Palmer says it is possible to make great films honestly, "But it takes a lot of creativity, a lot of hard work."
Nature filmmakers say their films won't work without helping viewers connect with the animals, a trick often achieved by naming them, as Palmer's film had named "Misty" and "Echo."
"It is easier to care about animals if you name them and there is a big debate in science," said Palmer. "Jane Goodall named her chimps and she was criticized, but look at the incredible good she has done.
When filmmakers resort to faking scenes, it is typically done in service of helping viewers to care about the animals and the environment. The desired result is to inspire awe, even love, for the animals, and to make viewers take the side of the animals.
And that is why Palmer makes films about wildlife, he said. He wants viewers to develop respect and understanding for wildlife.

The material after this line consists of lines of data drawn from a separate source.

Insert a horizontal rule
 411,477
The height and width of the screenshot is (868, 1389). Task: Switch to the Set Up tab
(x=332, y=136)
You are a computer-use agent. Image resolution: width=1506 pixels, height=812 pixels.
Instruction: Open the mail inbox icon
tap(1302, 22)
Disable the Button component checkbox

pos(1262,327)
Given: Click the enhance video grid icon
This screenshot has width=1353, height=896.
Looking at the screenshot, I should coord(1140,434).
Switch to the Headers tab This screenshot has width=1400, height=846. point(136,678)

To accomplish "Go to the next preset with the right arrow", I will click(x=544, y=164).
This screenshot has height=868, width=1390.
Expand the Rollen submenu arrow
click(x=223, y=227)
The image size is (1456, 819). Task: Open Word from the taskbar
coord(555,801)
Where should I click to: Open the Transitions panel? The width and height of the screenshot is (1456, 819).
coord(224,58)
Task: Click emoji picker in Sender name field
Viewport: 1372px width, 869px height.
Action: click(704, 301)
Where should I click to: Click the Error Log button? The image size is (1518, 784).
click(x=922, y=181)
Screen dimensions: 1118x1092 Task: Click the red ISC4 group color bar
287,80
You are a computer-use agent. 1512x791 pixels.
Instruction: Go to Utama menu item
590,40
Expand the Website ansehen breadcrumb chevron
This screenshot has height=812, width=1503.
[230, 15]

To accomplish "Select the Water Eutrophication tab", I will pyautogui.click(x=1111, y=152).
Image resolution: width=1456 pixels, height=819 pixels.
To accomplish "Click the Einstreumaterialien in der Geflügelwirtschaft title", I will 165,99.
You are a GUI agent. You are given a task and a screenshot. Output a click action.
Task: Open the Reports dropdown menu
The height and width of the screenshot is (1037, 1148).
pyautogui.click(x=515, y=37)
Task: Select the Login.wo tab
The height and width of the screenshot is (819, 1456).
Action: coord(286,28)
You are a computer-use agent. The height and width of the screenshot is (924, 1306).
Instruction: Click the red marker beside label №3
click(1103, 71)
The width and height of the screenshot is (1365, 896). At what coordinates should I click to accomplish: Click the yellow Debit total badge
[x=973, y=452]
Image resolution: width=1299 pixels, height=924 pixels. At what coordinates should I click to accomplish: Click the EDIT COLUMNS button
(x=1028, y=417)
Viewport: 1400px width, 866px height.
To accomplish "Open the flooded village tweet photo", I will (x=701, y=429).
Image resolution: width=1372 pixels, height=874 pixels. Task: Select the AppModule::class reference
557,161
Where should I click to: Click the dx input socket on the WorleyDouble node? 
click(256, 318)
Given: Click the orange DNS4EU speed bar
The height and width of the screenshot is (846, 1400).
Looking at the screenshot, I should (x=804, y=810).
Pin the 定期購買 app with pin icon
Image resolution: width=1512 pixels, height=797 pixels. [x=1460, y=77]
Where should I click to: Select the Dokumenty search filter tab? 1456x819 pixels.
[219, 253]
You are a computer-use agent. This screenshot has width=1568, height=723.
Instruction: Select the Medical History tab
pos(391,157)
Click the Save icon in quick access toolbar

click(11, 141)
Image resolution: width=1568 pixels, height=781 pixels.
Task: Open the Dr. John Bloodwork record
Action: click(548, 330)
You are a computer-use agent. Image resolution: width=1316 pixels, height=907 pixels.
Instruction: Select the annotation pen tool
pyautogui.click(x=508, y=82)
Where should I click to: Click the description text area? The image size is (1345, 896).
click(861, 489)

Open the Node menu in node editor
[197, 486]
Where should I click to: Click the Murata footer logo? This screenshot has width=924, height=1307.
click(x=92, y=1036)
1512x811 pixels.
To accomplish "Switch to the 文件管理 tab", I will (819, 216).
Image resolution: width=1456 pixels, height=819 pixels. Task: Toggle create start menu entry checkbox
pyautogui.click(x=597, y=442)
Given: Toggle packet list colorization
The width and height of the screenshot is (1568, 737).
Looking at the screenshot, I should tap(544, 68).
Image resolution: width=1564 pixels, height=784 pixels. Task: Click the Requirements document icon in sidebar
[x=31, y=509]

In his "Bears" film, some of the animals were trucked to the location where the film was shot.
"They are behaving under the instruction of a trainer," said Palmer. "The trainer is making sounds, they are trained through being fed and rewarded with M&M's and food."
And while the actor bears helped filmmakers create compelling cinema, there may be consequences. "The trouble is that you send a signal to the viewers that it is OK to get this close to bears and that is not a good signal to send."
Palmer's ambivalence runs deep. He is keenly aware that his deceptions have made people care and he sees a greater good in that.
"I make films in order to change something in society, and in this particular case, making us more environmentally aware, making us more environmentally responsible," he said.
"Maybe it is worth it to have told the lie," he said. On the other hand, he worries, maybe those rented animals are not treated well on the game farm. And, he wonders aloud, what happens to them after their turn in front of the camera is over?